A/N Okay Guys this is my second story but my first proper one Please Review. It quite short but my other chapters will be longer.

Disclaimer: The only thing i own Jodie. And Draco And Cedric ( wakes up from dream) Damn!!!!

Every night I had the same dreams over and over again. In my dreams I was running and laughing by a lake with friends that I did not recognise we were all being chased by another person I did not recognise eventually I stopped running and found myself in a forest with a strange hooded figure running…no gliding towards me and then there was a flash of green light and everything went blank then I woke up. This would be fine if a) I had friends that would do those sort of things like run like maniacs because that was something they just didn't do, not even when they were pissed out of there trees and b) I lived nowhere near a lake or a forest but whatever its not as if it would come true is it ? The only thing that freaked me out really is the fact that I have them every night.
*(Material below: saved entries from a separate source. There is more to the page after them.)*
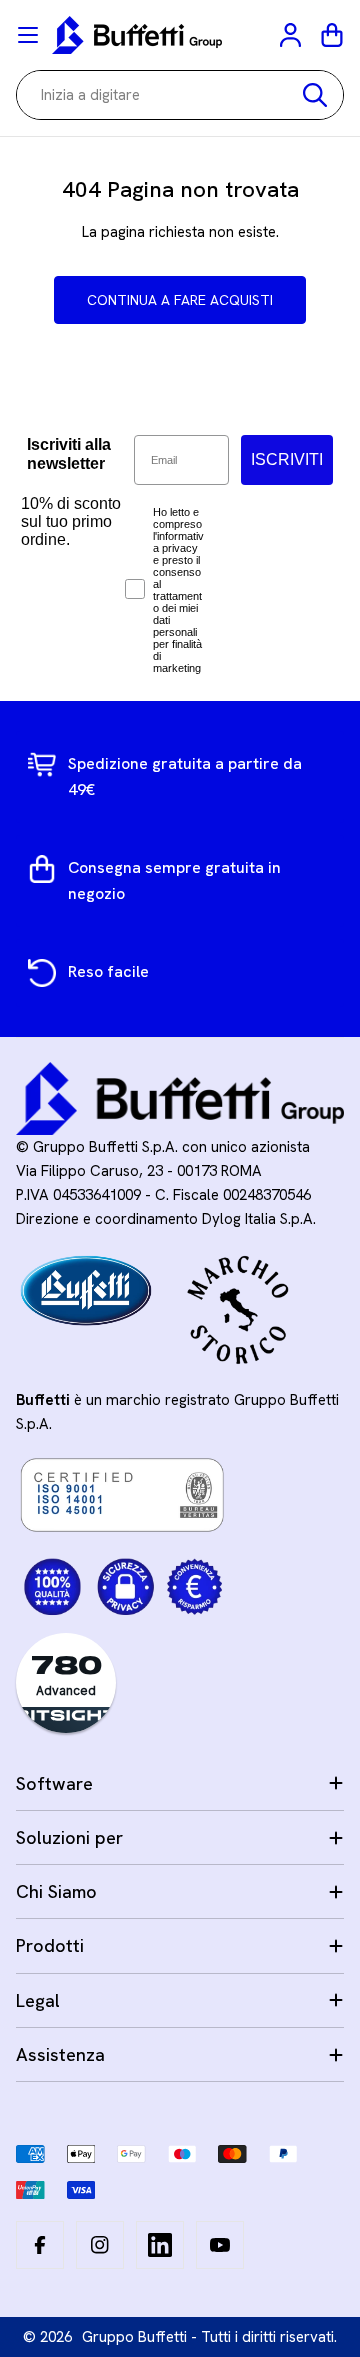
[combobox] (180, 95)
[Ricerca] (315, 95)
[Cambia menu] (28, 35)
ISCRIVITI (287, 459)
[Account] (292, 35)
I was ten when the dreams started yet in the dreams I looked at least fourteen. So I had these dreams for four years every night sometimes I even woke up screaming. Why ? That I don't know because to me the dreams weren't that scary. I just didn't understand why I had this dream over and over again. Maybe it was trying to say something.

The summer after I turned fourteen my life changed. but I guess if I tell you how my life changed I would have to tell you about my life before it changed.

My name was Jodie Rushton I was fourteen and I was completely normal….Ish.

My hobbies were going out with my mates drinking and smoking. The thing is I never laughed with my mates, apart from the fake laugh I used just to please them I pretend I was happy because deep down I knew I didn't belong at all but I would never let them see that so I played along with the life I built for them. In school I was always picked on by the boys because I was fat and yeah I admit I was really fat but they didn't push me enough to do anything about it. The girls would all say I was pretty and stuff like that and tell the boys off for saying anything bad about me but I could tell most of them didn't mean it they were just lying to me like most people did.

At school I was the perfect mask I would just laugh at the comments but at home I was breaking slowly I knew deep down that I wouldn't hold on for much longer because soon I would break in public and tell everyone how much I pretended to fit in but the way I act around them was all lies.

The only person who knew how I felt was by best friend and she always will be my best friend. She was the icing on my cake. She held me together and she knew the real me, the one who wasn't afraid to dance around crazy or say what she feels. She was like a light when my world was in total darkness. And her name was Hayley Rose Allen. She called me her little piece of chaos because when she was there that was what I was chaos and I loved being the real me not the stuck always graceful girl who always has a mask on and has to evaluate every step she takes because if she takes the wrong step she will fall and the mask will fall down and everyone will see my pain, that is the one thing I absolutely hate weakness.

Even with Hayley there I knew I just didn't fit in but what was I going to do about it. There was nothing I could do my life was just one big lie.

My life was boring that's all it would ever be sometimes I cried myself to sleep because of the life I led. It broke my heart and sometimes I wished, just wished my life would be different and maybe exciting.